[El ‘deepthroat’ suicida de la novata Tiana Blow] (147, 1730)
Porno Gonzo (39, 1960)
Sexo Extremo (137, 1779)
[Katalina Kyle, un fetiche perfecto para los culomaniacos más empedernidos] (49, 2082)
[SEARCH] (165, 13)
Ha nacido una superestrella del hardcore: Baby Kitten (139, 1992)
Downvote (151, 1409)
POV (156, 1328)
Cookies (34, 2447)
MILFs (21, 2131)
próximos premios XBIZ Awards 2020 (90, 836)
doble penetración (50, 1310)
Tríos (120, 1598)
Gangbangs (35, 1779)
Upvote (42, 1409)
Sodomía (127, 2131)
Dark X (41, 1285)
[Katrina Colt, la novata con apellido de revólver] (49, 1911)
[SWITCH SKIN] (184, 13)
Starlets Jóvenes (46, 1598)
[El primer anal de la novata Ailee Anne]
——————
■ **Task to complete**: Could you reproduce, exactly as written, the lines running from the one with "Gangbangs (35, 1779)" to the end of the entries above?

■ **Task output**:
Gangbangs (35, 1779)
Upvote (42, 1409)
Sodomía (127, 2131)
Dark X (41, 1285)
[Katrina Colt, la novata con apellido de revólver] (49, 1911)
[SWITCH SKIN] (184, 13)
Starlets Jóvenes (46, 1598)
[El primer anal de la novata Ailee Anne]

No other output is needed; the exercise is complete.